Art touches emotions and opens the senses to the infinite, and to the dynamism of change. So it is for the artistic cuisine for peace and sustainability of Chef Sebastian Sartorelli’s sensory journey Push the Button. The meal was part of the roundtable Care for Our Common Home: Building and Communicating an Economy that Promotes Sustainability and Peace, presented at the Pontifical Academy of Sciences and promoted by the Vatican Dicastery for Communication in collaboration with the Dicastery for Promoting Integral Human Development, with Formidable Partners and Sustainable Markets Initiative. Sebastian Sartorelli is the chef at Hosteria Toblino, Trentino, Italy.
Emotions to Generate Change: art for change
The culinary art of Push the Button is part of the project Emotions to Generate Change, a platform for the creation of initiatives and artistic laboratories with a clear vision: art as an emotion-driven motor for personal and social change. We gather a diverse collective of artists who are passionate about interpreting today’s most pressing issues through creativity.
Chef Sebastian Sartorelli’s vision is to enhance the pure ingredient without changing the essence of taste, with an artistic play of colours and designs.
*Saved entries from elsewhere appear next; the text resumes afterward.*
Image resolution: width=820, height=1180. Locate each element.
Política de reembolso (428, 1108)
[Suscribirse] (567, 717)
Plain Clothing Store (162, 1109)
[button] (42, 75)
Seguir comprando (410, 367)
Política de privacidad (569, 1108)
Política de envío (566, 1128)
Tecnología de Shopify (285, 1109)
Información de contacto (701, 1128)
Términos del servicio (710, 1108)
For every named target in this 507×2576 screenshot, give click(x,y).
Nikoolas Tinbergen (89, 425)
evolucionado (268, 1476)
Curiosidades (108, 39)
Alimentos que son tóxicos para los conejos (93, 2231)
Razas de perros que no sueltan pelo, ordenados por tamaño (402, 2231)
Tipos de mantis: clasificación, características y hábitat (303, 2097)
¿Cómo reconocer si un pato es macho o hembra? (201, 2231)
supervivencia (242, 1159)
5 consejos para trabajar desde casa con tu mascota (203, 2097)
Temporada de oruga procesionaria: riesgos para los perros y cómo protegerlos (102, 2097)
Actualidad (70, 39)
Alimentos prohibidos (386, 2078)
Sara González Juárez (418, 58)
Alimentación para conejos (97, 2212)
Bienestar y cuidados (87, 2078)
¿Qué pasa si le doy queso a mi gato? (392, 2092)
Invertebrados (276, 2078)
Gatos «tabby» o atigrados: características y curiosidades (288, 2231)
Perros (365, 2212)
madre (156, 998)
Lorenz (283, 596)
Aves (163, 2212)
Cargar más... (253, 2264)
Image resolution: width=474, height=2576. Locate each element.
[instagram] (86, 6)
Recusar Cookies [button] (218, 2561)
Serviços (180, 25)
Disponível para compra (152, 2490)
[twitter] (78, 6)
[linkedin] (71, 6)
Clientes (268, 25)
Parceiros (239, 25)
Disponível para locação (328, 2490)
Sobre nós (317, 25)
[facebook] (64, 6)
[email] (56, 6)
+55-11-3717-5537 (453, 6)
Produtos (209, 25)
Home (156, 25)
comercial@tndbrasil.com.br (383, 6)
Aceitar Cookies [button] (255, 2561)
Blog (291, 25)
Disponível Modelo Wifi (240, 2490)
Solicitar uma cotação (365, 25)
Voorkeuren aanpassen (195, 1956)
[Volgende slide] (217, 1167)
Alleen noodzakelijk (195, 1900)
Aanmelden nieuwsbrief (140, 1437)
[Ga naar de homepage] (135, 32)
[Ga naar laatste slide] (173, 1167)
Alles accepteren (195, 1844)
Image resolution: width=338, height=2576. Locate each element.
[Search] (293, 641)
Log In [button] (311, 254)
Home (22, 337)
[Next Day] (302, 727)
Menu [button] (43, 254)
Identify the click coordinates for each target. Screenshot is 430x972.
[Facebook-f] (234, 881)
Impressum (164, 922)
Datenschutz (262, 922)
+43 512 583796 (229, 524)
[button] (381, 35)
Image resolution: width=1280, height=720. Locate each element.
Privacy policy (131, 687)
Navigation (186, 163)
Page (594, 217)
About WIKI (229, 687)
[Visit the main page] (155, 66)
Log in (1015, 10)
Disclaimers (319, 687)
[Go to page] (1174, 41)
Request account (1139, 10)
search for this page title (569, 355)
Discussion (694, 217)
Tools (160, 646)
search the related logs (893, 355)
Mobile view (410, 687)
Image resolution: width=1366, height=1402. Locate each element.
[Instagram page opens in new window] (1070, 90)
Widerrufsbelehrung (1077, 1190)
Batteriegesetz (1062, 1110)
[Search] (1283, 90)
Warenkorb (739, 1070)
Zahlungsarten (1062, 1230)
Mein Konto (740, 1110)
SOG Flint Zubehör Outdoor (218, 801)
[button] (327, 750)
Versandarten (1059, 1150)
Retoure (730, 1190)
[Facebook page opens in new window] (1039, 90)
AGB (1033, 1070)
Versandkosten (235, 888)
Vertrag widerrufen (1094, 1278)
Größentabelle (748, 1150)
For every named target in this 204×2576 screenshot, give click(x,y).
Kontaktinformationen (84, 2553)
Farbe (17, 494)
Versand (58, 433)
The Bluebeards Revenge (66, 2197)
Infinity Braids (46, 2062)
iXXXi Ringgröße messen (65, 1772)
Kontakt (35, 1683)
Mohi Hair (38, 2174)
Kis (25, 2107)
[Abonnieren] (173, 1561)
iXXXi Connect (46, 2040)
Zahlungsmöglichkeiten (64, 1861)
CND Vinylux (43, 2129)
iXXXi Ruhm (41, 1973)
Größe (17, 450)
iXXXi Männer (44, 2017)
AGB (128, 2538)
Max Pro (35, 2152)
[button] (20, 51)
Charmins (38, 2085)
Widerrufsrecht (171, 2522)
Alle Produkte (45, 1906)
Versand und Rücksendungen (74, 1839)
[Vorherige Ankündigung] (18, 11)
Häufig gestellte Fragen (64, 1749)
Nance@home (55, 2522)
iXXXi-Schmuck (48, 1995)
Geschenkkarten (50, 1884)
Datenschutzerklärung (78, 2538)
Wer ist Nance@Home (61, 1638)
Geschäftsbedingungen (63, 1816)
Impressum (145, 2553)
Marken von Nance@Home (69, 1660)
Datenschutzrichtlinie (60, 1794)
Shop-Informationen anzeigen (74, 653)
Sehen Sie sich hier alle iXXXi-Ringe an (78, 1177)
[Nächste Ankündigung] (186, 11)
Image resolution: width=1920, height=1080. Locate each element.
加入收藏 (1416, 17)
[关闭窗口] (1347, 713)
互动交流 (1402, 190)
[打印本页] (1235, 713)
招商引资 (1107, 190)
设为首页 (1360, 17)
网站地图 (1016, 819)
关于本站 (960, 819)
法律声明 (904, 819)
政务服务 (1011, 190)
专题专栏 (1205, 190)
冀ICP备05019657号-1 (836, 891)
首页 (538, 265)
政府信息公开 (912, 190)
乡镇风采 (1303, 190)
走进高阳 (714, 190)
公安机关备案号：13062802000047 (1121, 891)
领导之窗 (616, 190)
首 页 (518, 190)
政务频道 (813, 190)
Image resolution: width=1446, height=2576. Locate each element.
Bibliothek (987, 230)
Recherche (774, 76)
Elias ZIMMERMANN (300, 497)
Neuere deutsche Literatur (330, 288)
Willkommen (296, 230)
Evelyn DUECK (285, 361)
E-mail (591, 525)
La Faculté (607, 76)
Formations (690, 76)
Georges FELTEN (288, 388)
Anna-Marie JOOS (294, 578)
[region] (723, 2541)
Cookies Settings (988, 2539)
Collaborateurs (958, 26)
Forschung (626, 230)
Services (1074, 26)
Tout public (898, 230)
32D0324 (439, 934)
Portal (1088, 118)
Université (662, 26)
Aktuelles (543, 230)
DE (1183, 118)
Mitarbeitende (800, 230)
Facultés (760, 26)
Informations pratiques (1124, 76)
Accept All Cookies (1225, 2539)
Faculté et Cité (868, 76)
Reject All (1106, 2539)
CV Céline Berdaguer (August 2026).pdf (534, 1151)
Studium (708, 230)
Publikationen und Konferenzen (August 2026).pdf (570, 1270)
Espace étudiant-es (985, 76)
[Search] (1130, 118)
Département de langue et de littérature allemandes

Playing with art, tradition and innovation, Sebastian interpreted our themes developing an artistic menu that speaks of peace, interconnection, ecology, and care.
We started with a gesture as simple as it is ancient: the sharing of bread from the centre of the table, dipping it in olive oil. Starting in this way emphasised the importance of collective gestures, as well as the importance of seeing who is close to us and who is sharing the meal with us. It was also a provocative gesture, in a room of people from the worlds of finance and culture, prompting them to use their hands to eat, defying formality and connecting to gestures that are profoundly human.
As a starter, a carne salada tartare with fresh goat cheese and a tomato and raspberry gazpacho, shaped like a button. This button shape stood for a detonator, not in a destructive sense, but as a symbol of re-starting, of taking decisive action to change things.
It goes on immersed in artistic cuisine
The main, a risotto with forest delicacies, had multiple inspirations. Mushroom foraging represents the importance of the interconnection with, and within, the soil. Below the earth, a world thrives that is often seen as separate from us, almost “dirty,” but is actually a complex and delicate balance that allows our very breath, and thus our life. In the risotto, a vegetable “juice” made of carrots, onions, and leek, to give value to what is seasonal and local. A mushroom powder, the shape of a dove. And then, the idea of mushrooms that comes after the rain: the birth of something new and tasty through the generative power of nature, placing together different flavours for a main dish of dialogue, seasonality and interconnection.
And finally, the dessert: a sphere of chocolate to be broken with the spoon. An invitation to break barriers, break the mould, within which we find a garden of berries and hazelnuts. “Breaking” old ways might be scary, and might be considered inefficient. But, once it is done, new things always offer beautiful and tasty challenges.
The exhibition Changes
Accompanying the symposium and meal, in the wonderful setting of the Academy, the photos from the Changes exhibition provided further food for thought. The new Emotions to Generate Change, exhibition, realised with the Dicastery for Communication, expresses the meaning of “change” in two directions: through the visible effects of climate change, and through the desire for change sparked by the emotion generated by the beauty of creation. With shots from Bangladesh, Ethiopia, the Amazon, Florida, Greece, Italy, Iceland, Australia and Turkey, the exhibition, previewed in Rome during the October Synod, is currently at COP28 in Dubai and will travel to other important venues in 2024.
The photographers of Changes are Neşe Arı, Raffaele Merler, Giampaolo Calzà, Vassilis Ikoutas, Asaf Ud Daula, Sebastiano Rossitto, Ferran Paredes Rubio, and Francesca Larrain.